There is limited experience with both subcutaneous Mg²² and subcutaneous pharmaceuticals at this time. These will require research at the International Space Station. If there is still no evidence that organ dysfunction has been offset, then additional genes, specifically those enhancing perfusion, will have to be administered, one by one, and will require decades of research. Because reduced plasma volume is an important trigger for deficiencies of both EPO and ANP, it seems reasonable to postulate that development of a plasma volume substitute²⁵ and a subcutaneous delivery device might reduce the complexity of this proposed gene therapy requiring a multifactorial strategy. Furthermore, at least partial restoration of plasma volume may reduce the potential for hypotension and shock (see Table 1). Epstein et al¹³ have stressed how complicated such a process can be in duplicating angiogenesis, determining the number of factors required, and determining the appropriate sequence and concentration.
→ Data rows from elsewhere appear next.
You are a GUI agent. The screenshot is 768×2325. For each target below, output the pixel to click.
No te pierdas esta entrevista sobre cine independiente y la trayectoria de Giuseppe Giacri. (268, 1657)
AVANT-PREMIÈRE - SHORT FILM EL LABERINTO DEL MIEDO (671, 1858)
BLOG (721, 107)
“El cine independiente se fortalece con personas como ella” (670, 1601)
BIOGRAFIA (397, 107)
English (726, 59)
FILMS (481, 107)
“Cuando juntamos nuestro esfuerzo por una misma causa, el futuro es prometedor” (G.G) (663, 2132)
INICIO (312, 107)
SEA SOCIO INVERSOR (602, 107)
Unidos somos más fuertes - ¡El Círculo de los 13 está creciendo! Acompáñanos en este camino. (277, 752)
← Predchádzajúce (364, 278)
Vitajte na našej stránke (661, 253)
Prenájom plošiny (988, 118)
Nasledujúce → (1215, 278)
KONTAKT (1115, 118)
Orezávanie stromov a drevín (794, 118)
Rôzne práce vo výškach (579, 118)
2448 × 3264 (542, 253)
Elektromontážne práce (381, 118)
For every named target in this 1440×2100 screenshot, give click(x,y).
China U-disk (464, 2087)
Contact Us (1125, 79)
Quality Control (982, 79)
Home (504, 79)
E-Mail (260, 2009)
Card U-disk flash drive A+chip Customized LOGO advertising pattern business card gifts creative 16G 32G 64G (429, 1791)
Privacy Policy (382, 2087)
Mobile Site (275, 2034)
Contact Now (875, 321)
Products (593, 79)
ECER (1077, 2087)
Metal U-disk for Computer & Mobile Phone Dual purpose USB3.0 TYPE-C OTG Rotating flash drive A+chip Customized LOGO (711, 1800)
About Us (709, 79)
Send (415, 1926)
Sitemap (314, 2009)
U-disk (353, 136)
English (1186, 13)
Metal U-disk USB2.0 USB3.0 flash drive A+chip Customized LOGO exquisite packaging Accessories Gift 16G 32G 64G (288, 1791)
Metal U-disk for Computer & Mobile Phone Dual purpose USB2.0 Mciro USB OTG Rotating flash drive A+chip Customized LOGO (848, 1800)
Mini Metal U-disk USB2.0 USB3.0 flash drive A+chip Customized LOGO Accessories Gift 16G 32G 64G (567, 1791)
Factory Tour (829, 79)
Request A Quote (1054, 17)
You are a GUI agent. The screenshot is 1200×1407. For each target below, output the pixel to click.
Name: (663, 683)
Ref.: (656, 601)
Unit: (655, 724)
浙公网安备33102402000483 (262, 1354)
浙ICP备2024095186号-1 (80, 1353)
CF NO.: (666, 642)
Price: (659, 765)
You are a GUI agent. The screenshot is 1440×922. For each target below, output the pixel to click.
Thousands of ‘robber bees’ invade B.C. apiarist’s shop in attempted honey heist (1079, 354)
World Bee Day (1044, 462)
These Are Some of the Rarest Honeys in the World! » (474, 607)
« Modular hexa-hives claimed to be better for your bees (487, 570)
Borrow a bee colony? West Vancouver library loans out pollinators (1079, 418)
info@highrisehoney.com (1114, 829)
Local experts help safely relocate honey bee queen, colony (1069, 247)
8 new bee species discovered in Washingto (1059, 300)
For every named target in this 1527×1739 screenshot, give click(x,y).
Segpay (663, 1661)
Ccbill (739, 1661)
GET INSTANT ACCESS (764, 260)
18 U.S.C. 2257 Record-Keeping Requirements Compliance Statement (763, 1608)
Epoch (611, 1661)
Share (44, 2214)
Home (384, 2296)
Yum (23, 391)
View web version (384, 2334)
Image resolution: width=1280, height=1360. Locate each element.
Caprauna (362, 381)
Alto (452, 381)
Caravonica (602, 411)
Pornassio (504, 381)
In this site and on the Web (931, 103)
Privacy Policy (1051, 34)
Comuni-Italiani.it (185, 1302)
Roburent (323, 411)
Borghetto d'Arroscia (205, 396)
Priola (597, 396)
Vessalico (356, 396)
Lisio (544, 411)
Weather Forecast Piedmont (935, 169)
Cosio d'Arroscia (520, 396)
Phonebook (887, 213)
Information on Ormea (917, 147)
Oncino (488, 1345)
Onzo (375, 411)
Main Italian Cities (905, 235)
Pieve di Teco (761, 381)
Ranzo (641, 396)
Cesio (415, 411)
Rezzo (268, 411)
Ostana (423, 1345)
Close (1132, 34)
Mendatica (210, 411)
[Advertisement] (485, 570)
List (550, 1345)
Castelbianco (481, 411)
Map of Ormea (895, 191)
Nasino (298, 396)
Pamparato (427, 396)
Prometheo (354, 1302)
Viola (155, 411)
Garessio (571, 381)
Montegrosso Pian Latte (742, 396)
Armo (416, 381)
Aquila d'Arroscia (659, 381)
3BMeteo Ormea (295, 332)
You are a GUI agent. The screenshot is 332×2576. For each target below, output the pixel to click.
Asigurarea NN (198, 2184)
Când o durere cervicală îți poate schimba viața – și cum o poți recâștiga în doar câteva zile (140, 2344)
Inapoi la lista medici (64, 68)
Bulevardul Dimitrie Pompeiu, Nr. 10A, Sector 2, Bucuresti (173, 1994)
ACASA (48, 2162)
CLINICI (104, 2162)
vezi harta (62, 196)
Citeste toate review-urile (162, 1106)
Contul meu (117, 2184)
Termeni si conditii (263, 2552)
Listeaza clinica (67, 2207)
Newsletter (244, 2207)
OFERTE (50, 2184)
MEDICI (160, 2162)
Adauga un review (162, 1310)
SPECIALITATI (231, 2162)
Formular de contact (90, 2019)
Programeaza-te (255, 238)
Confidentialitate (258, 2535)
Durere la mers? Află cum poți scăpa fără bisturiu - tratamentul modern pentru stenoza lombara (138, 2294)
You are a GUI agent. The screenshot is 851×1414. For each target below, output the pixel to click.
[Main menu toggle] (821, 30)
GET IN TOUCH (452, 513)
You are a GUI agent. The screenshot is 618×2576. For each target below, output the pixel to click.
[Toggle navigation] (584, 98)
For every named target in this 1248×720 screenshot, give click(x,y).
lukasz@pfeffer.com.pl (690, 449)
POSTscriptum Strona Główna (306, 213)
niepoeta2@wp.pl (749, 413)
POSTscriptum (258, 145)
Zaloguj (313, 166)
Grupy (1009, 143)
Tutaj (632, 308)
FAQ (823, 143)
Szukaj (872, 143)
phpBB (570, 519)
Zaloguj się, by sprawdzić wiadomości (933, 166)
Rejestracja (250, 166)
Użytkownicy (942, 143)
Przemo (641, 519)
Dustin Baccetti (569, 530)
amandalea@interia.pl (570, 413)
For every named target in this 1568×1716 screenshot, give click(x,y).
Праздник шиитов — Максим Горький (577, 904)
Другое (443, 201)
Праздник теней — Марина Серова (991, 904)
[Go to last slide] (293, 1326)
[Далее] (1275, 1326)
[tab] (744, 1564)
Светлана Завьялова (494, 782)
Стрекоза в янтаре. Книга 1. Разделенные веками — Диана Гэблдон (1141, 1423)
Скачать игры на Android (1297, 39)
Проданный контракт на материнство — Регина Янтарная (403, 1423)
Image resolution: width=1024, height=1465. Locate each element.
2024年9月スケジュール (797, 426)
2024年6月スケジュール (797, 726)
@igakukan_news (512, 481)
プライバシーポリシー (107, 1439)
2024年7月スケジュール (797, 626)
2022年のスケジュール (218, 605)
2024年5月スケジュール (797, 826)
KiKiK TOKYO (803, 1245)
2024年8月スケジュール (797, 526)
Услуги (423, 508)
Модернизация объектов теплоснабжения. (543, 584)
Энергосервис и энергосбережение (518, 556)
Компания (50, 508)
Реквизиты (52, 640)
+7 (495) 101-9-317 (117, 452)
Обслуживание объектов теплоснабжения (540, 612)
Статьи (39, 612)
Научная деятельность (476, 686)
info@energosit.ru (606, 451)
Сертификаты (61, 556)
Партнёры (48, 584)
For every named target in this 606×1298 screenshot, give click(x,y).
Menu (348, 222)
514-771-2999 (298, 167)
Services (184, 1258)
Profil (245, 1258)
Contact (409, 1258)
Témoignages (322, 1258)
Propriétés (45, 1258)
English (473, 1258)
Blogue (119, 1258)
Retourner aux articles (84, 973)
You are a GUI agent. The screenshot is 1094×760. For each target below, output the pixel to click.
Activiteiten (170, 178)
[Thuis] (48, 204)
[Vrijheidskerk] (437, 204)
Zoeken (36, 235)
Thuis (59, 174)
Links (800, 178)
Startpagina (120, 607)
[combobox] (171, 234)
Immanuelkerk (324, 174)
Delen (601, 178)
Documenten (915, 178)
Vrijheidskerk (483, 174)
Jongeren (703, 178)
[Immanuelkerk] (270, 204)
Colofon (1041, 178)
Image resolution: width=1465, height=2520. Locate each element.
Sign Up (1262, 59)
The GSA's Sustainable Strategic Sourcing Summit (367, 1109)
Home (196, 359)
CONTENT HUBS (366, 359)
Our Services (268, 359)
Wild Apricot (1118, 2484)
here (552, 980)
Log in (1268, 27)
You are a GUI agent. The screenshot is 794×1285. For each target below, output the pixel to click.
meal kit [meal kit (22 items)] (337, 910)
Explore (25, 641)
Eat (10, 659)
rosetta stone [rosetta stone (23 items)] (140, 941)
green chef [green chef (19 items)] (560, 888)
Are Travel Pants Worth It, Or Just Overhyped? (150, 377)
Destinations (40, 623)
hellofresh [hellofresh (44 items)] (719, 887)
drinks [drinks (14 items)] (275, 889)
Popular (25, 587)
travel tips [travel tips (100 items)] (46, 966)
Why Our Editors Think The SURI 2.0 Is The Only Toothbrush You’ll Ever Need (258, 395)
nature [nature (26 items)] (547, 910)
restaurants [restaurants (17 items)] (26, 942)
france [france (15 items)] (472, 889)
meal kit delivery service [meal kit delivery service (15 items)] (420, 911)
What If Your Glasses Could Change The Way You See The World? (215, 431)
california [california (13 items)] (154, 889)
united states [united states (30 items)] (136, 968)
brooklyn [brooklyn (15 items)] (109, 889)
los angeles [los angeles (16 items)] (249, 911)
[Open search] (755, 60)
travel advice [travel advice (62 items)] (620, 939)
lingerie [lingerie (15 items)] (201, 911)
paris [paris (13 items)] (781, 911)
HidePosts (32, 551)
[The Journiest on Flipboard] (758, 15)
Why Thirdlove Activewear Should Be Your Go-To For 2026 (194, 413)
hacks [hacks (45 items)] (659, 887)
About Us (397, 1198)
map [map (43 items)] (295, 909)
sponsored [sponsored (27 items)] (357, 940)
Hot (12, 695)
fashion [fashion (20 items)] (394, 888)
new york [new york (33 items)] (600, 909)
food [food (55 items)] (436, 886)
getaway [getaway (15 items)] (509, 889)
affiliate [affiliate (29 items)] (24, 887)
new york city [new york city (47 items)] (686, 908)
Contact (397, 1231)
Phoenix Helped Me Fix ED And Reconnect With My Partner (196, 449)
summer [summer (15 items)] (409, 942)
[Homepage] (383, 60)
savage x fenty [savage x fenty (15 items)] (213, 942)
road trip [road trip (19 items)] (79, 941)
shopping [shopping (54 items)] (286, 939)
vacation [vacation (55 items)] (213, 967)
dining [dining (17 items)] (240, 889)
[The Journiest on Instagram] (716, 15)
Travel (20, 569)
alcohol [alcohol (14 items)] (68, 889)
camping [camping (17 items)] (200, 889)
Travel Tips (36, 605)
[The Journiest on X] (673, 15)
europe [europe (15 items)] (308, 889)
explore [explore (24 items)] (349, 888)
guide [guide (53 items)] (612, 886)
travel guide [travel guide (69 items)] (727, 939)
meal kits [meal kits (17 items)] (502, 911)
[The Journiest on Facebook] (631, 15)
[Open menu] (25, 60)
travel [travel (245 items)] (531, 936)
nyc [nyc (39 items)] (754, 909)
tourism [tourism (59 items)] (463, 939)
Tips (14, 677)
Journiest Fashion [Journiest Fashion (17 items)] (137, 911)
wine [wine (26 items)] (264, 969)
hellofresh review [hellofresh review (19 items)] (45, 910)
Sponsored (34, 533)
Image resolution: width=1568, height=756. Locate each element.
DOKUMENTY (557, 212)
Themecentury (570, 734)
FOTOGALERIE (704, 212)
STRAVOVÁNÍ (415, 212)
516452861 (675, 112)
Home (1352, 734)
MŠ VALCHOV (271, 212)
Finally, it is conceivable that a centrifuge could be developed which would duplicate exactly 1G for travel in transit, but the problem would remain of construction of habitats and tunnels, and exploration for long periods on the surface in a microgravity environment. Furthermore, without gene therapy, it seems apparent that man will not be able to colonize the Moon, Mars, an asteroid, or beyond.

Acknowledgements

Dedicated to the memory of Dr Mildred Seelig, magnesium expert and my mentor.

Disclosure

The author reports no conflict of interest in this work.